旧訳本を借り出すことに成功して訳者の解説を読んだ。この小説が書かれた背景を新たに知ることができた。
『1984年』は、たしかに“スターリンのソヴィエト”に触発された反(ディス)ユートピアの権力世界である。それはあらゆる人間性の集奪の上に成立する不毛の世界―人間を人間たらしめない権力集中への告発であった。ハーバード・リードがいみじくも指摘したように、ユートピアを装った体制の中にひとつの悪夢を構築することで“1984年”全体を風刺したのである。たとえ真理省は現代を支配する巨大化マスコミ組織、ゴールドスタインの哲学はマルクス主義の歴史観(トロツキーの『裏切られた革命』を模したものといわれるが、オーウェル独得の権力観を展開したエッセイである)、ニュースピークは英語の簡略化をはかるベイシック・イングリッシュ(言語について一家言を持ってきたオーウェルは、文化そのものである言語の簡略化が持つ危険性を警告する)、カブト虫のような党員はいわば党官僚や技術官僚のカリカチャアなのである。もちろん、作品全体が『動物農場』と同じような風刺劇として描かれているわけではなく、それはまた、政治的ユートピアがいかに諷刺の対象となりにくいかを物語るものであろう。(P.420―P.421 旧訳解説からの抜粋)

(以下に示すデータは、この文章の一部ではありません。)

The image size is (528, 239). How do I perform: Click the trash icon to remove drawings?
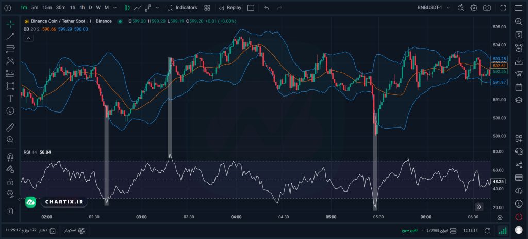[10, 211]
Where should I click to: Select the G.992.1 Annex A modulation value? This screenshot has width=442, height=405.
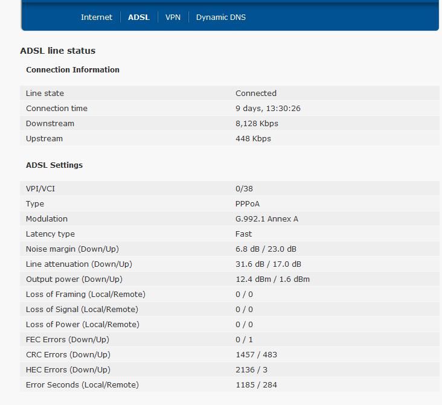[266, 219]
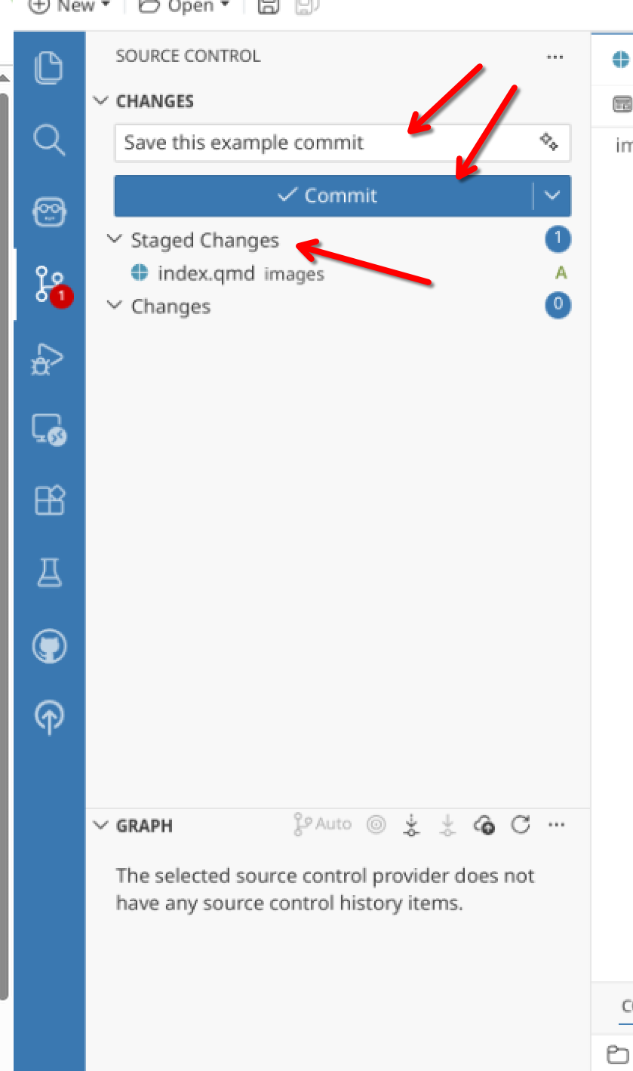Open the Testing flask icon

(50, 573)
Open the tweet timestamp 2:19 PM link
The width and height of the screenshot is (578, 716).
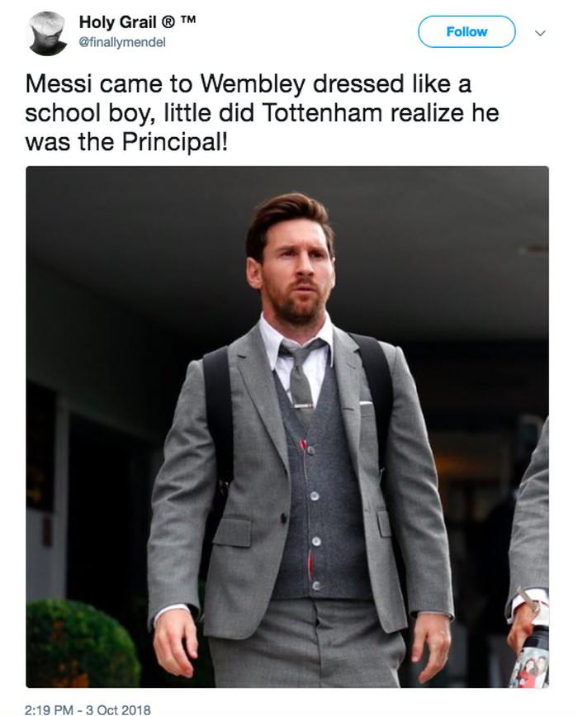[x=48, y=709]
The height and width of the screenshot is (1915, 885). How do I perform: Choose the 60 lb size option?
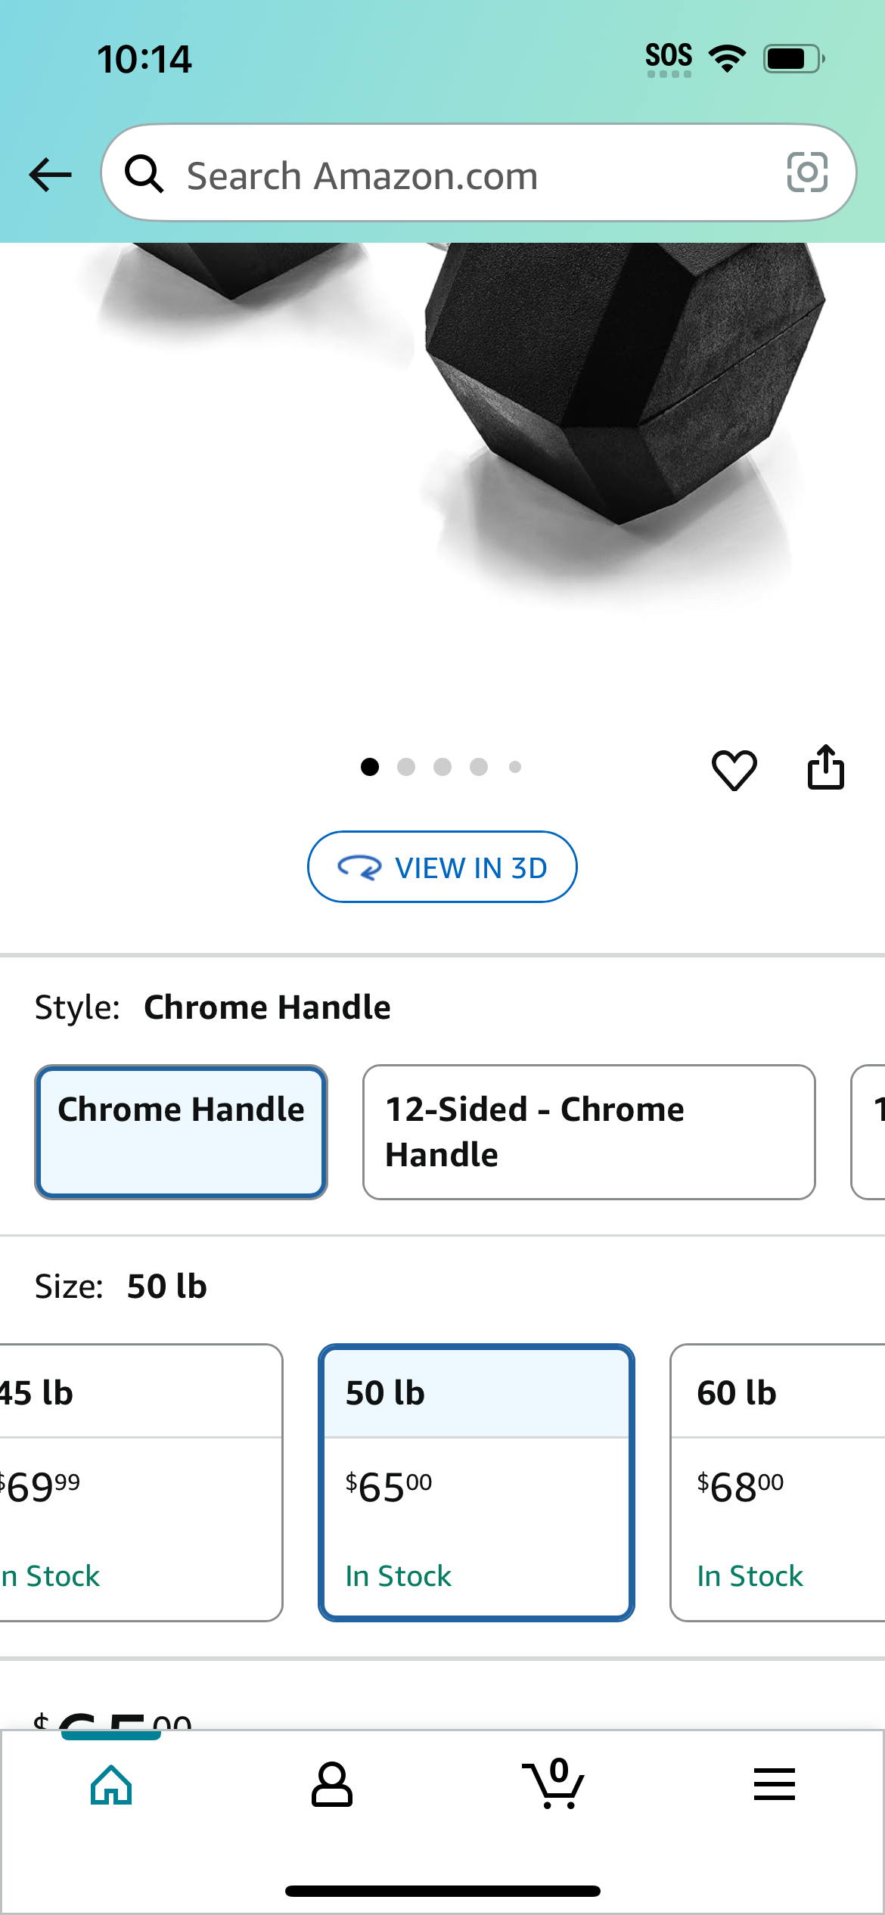778,1482
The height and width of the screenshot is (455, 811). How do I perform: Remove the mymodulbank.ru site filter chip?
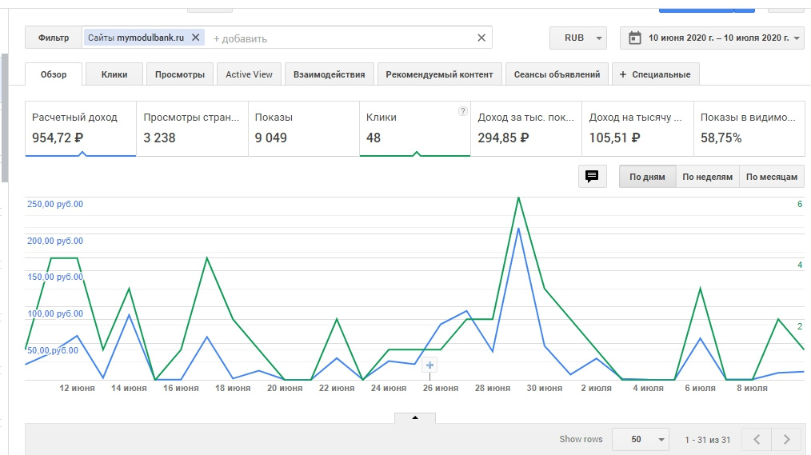tap(195, 38)
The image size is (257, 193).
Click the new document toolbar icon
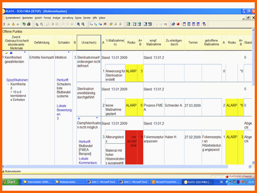tap(4, 24)
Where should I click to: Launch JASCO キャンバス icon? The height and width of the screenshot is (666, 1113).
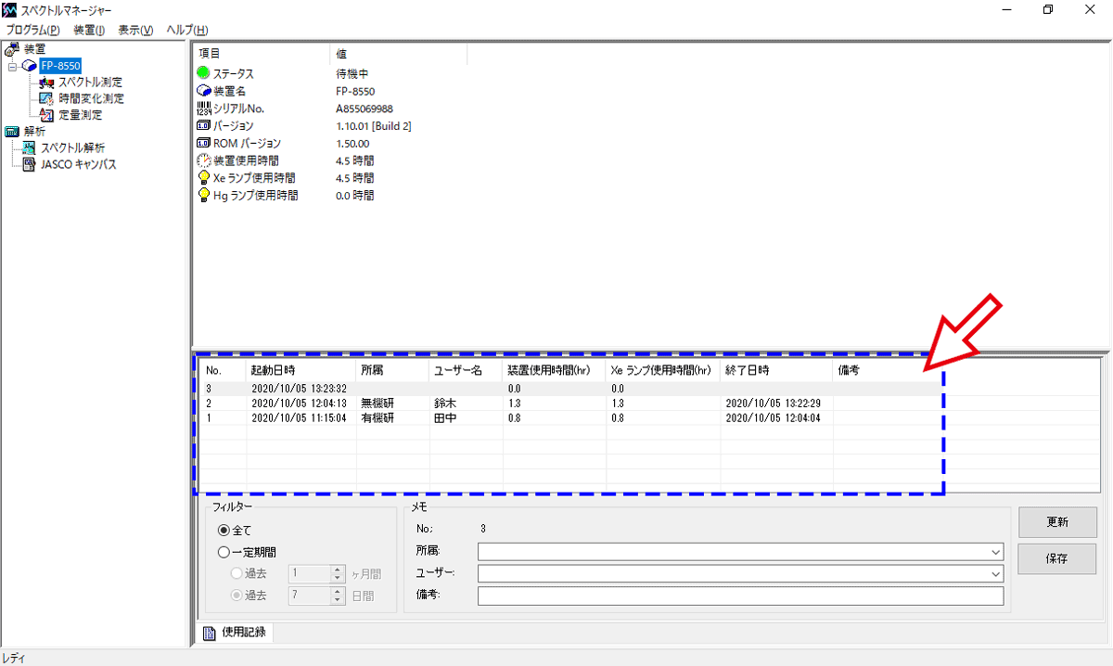pyautogui.click(x=29, y=164)
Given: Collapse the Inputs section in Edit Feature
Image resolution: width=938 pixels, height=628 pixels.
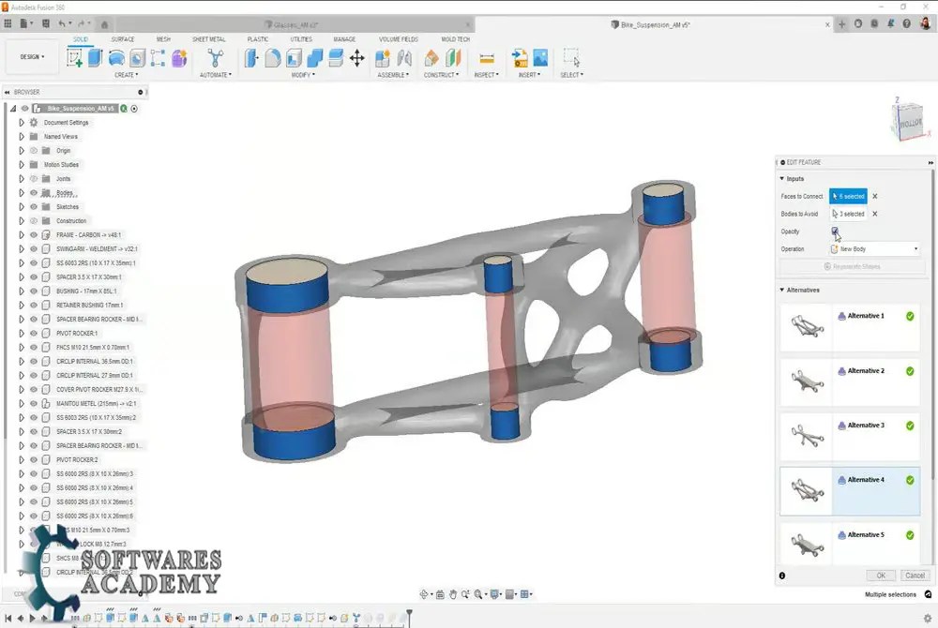Looking at the screenshot, I should click(x=781, y=178).
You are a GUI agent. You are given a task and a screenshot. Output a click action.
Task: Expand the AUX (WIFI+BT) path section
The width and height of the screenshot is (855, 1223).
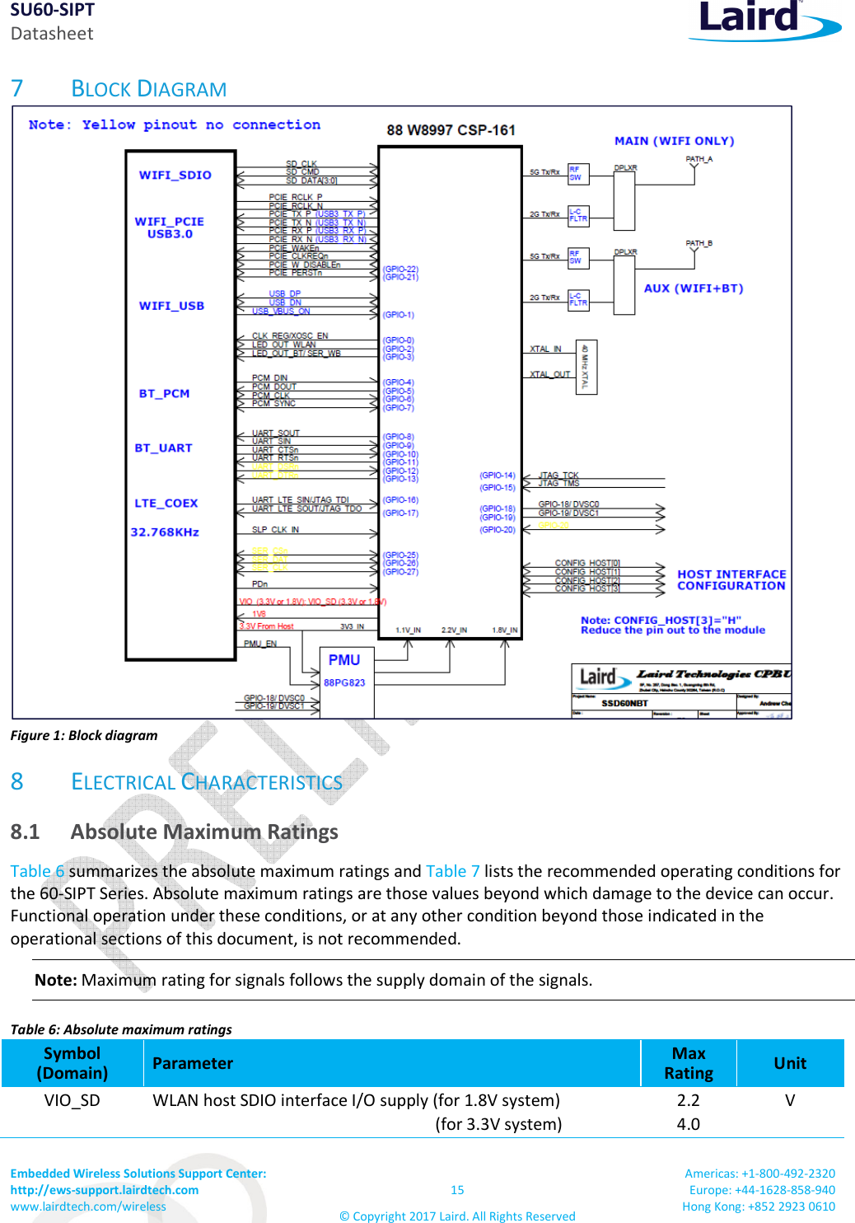coord(692,288)
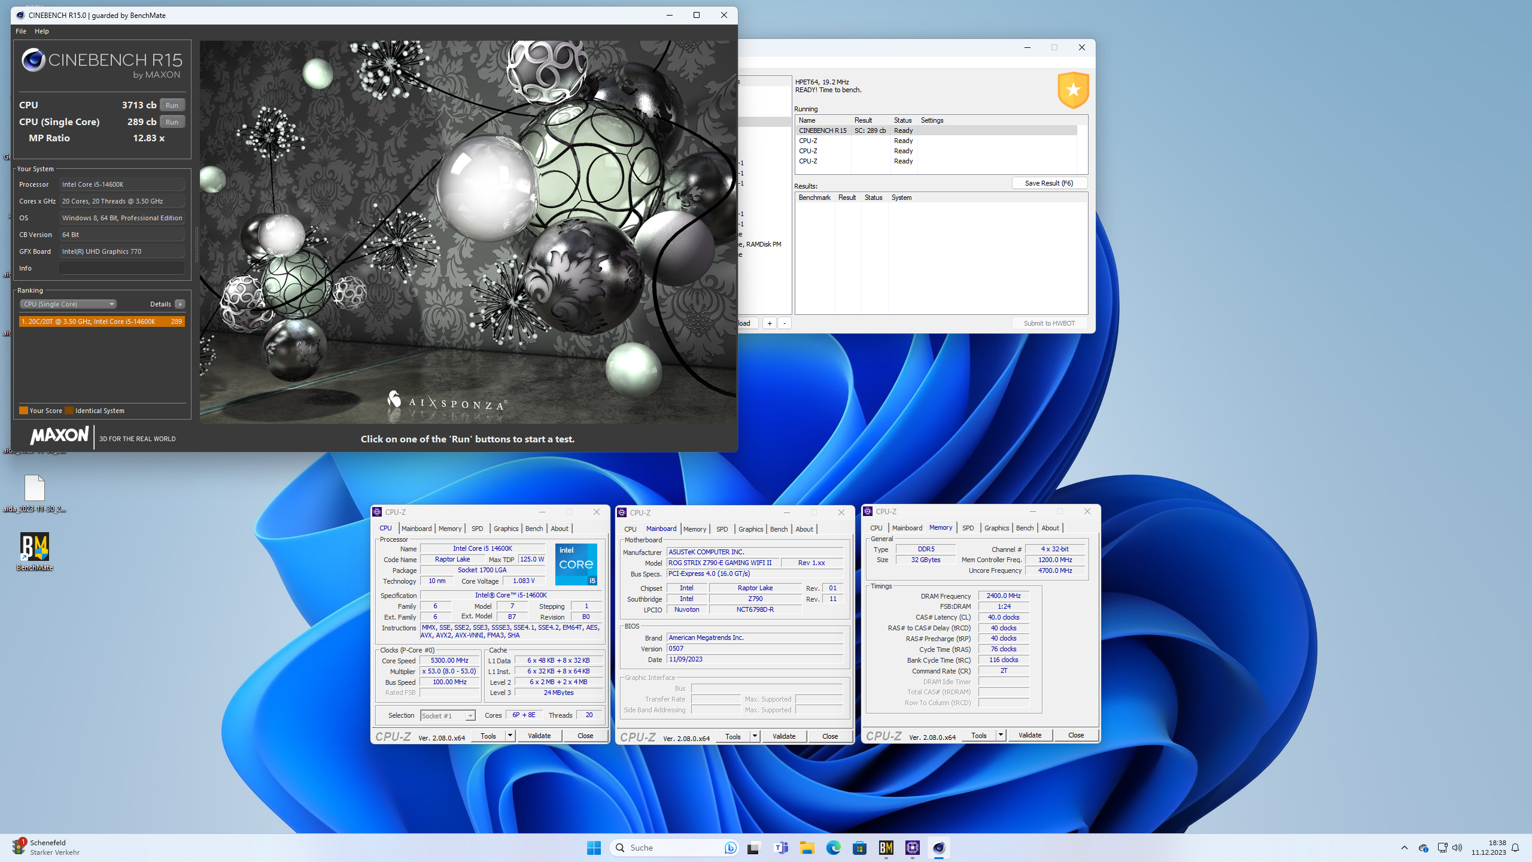This screenshot has width=1532, height=862.
Task: Click the Cinebench icon in the taskbar
Action: click(x=938, y=848)
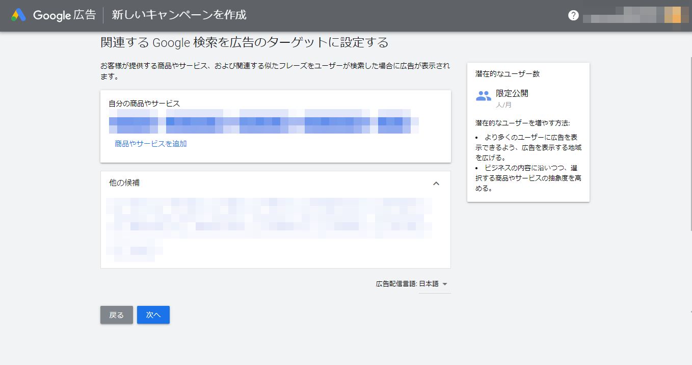Open the help question mark icon

[x=573, y=15]
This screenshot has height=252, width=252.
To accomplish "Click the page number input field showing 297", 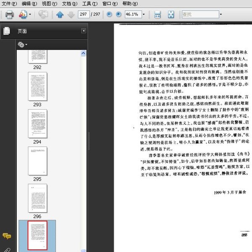I will 84,14.
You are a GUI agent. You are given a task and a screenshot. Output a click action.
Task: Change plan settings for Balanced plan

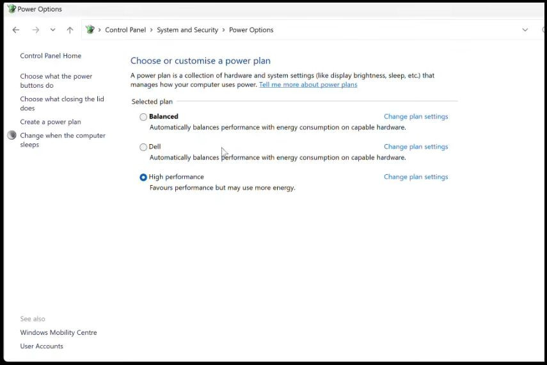416,117
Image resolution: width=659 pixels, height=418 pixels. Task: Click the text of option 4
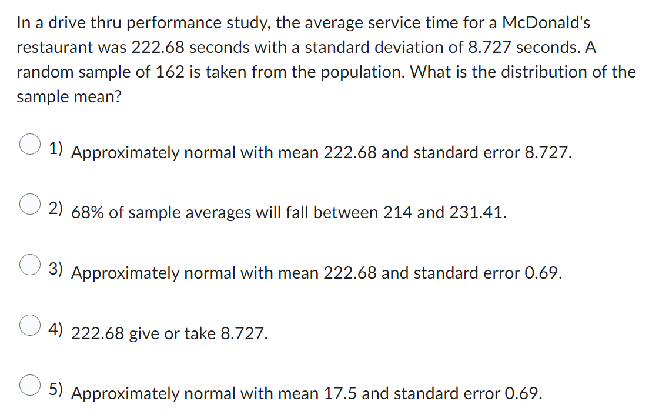coord(169,334)
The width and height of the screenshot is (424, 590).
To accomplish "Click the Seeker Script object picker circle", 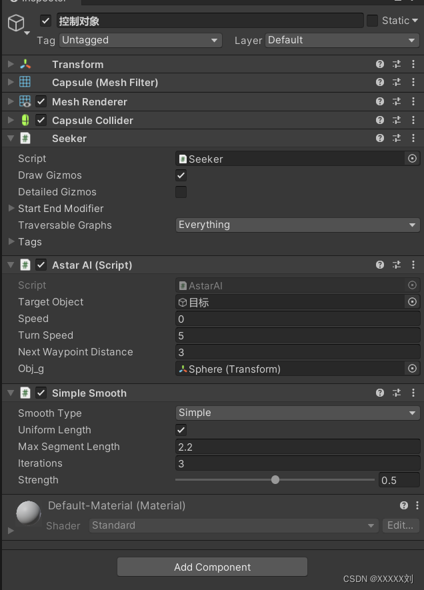I will pyautogui.click(x=412, y=159).
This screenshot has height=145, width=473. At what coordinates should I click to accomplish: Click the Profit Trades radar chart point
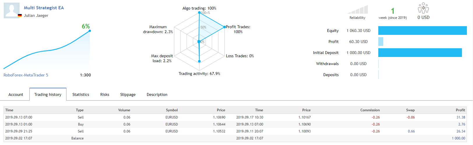224,27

さて、旧訳の解説を読み終えて、一応この小説の背景などをおさえたところで、原著に戻り、P. Davisonの【注】を再度読んだ。今度は注意深く。出版の裏側を知り得て興味深かった。この小説の仕掛けの最大のテーマの一つ、数式2+2=5の5が組版段階で脱落していたにもかかわらず、イギリスの出版社もアメリカの出版社もミスしたまま刊行してしまった事実、また、英語版と米語版では語法に違いも。しかし、何よりアルゼンチンでのスペイン語版での当局の削除要請は、1949年(昭和24年)当時といえ、あまりにも衝撃的である。該当の削除頁を当たってみると、当局にとっては表現が道徳上いかがわしいものと映ったのだろうか。【注】者も次のように鋭く指摘している。「我々の時代の強力な権力を持つ動きに直に抗う目的の小説の基本的な理念を損ねてしまう」。この小説の読み方の一つは、過激な仕掛けがあればこそさらに想像力を膨らませて、一つひとつ繙いていく過程の中に気づきを(たとえ絶望の淵を歩かされても)、ごく普通の営みの中に優しさを見出すことなのかも知れない。ジョージ・オーウェルは書いている。政治的なものと芸術的なものの融合が最後のこの小説に課したテーマだと。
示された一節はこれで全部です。